La Turchia perde nel Rojava
Dopo che le Unità di Difesa del Popolo e delle Donne (YPG/YPJ) hanno ottenuto grandi successi nella lotta contro IS, soprattutto la Turchia ha dovuto accettare pesanti perdite politiche. Del confine lungo 900 km tra Turchia e Siria, ovvero tra Rojava e Bakûr (curdo per »nord«), 800 km sono sotto il controllo delle YPG/YPJ. La crisi attuale tra la Turchia, i curdi, gli USA e la Russia, riguarda i restanti 100 km, ossia Cerablus (Jarablus). Cerablus significa che si tratta della regione che divide tra loro i cantoni di Kobanê e Afrîn, ma anche della linea di confine ancora aperta, attraverso la quale Daesh riceve sostegno dalla Turchia. Con l’abbattimento del jet russo, la Turchia intendeva soprattutto generare un conflitto tra la Russia e la NATO, da un lato per prendere tempo, dall’altro per rispondere all’offensiva russa che in alcune zone strategiche viene condotta anche contro gli interessi della Turchia, in particolare nella zona dei turkmeni che vengono sostenuti dalla Turchia.

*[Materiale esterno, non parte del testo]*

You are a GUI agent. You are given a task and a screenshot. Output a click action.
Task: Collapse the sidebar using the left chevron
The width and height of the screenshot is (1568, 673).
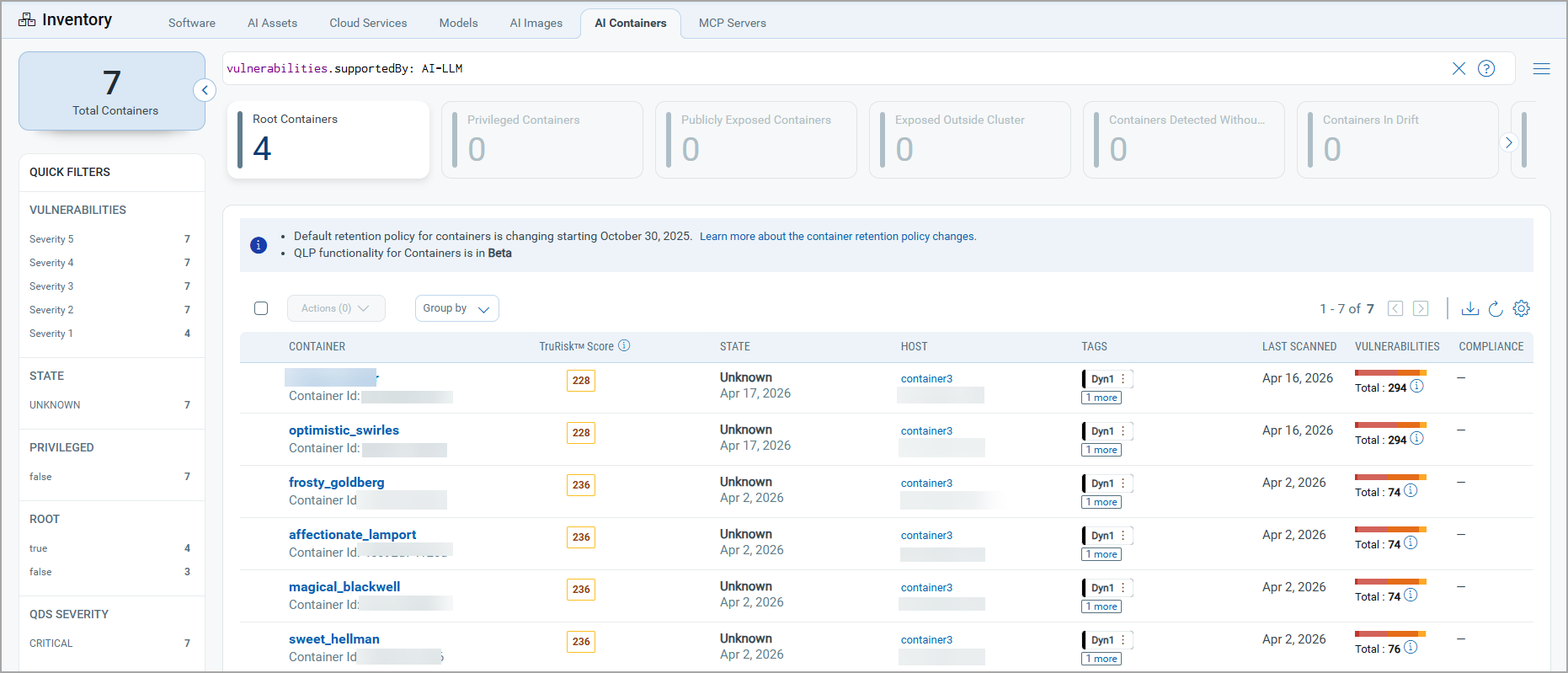205,90
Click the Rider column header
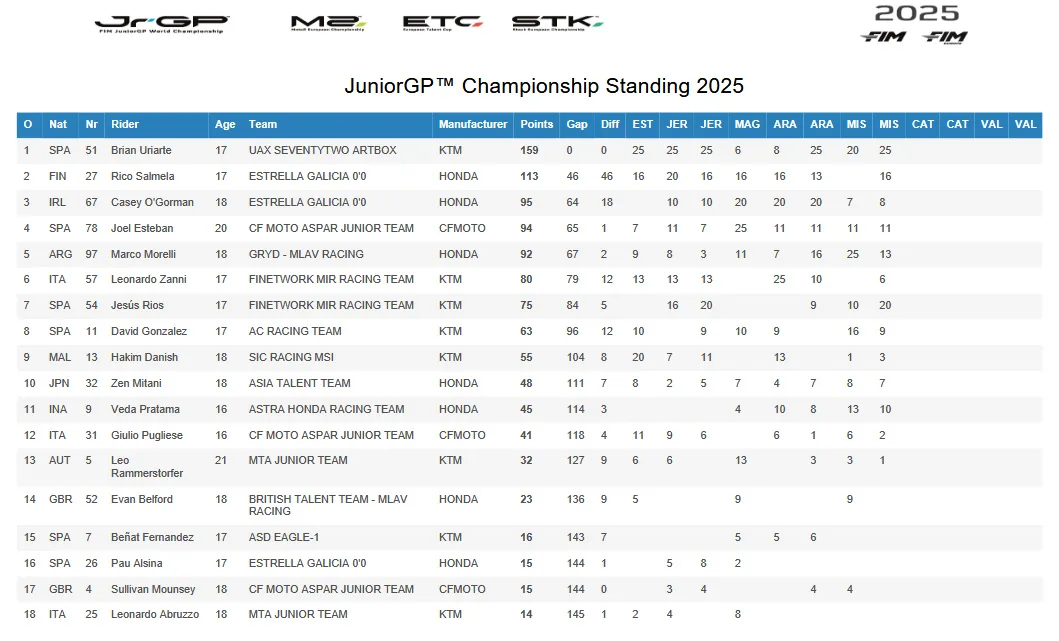Screen dimensions: 1059x641 click(125, 125)
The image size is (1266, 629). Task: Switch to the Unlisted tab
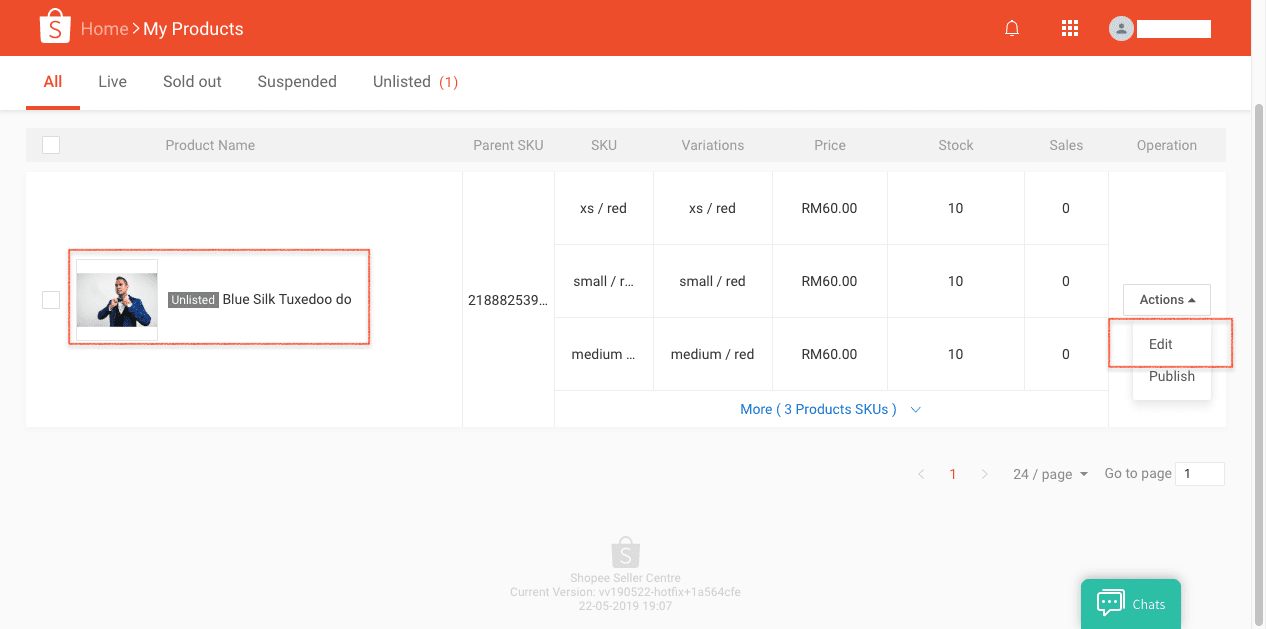tap(414, 82)
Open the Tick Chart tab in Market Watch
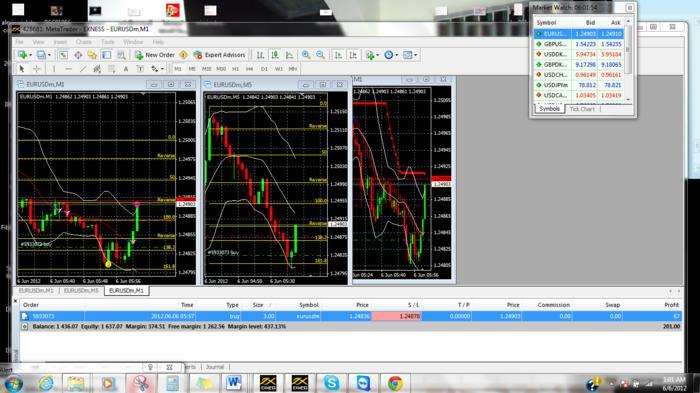700x393 pixels. (x=582, y=109)
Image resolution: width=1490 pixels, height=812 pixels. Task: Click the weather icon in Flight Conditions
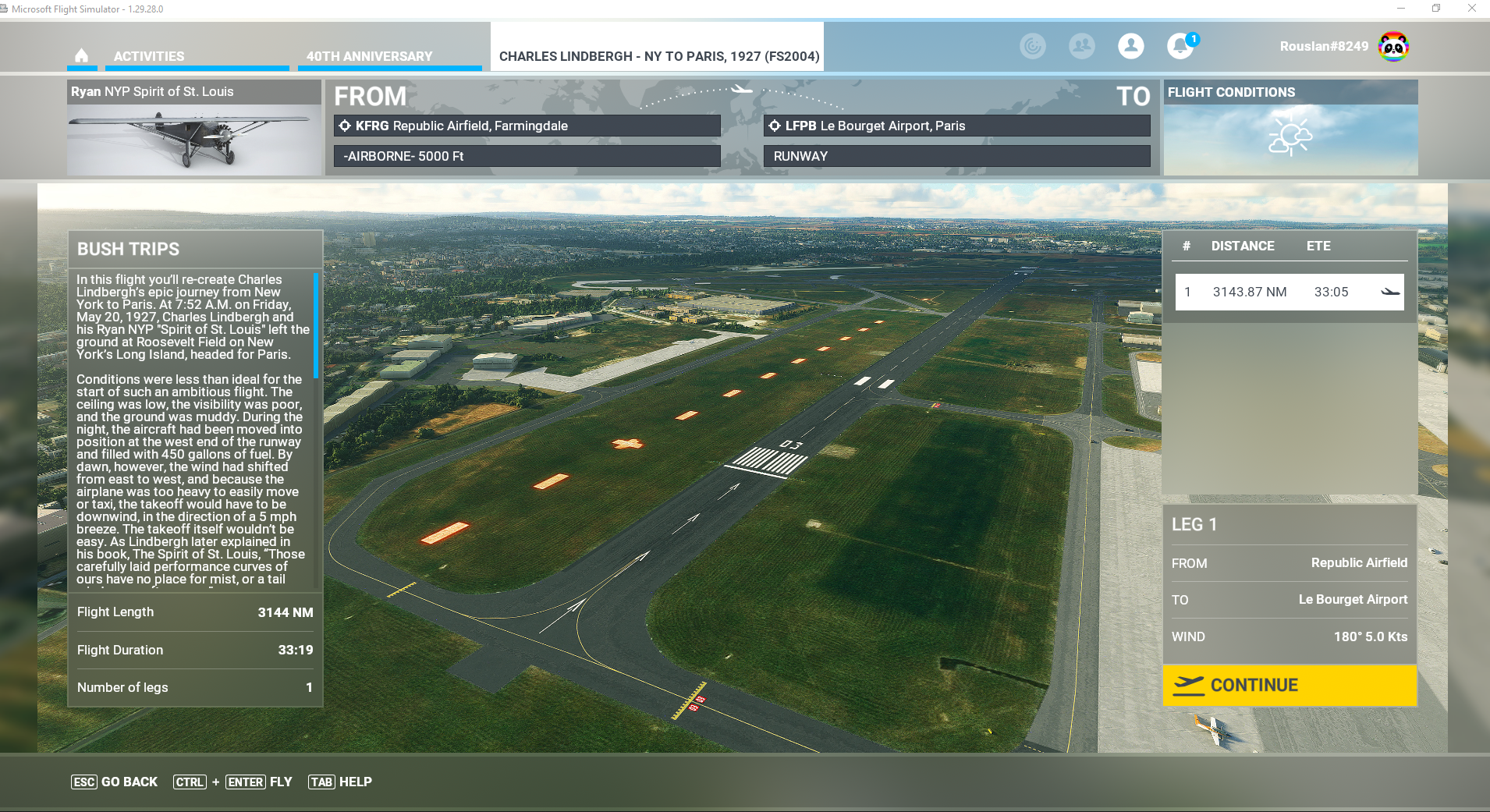coord(1290,137)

Inoltre la riconquista delle zone Al-Hol nel Rojava, che confinano con il Kurdistan irakeno, soprattutto con Şengal (Shengal), è stata un importante successo curdo per isolare ulteriormente Daesh. A seguito dell’offensiva di Al-Hol, la liberazione della città di Şengal ha potuto procedere in modo più semplice.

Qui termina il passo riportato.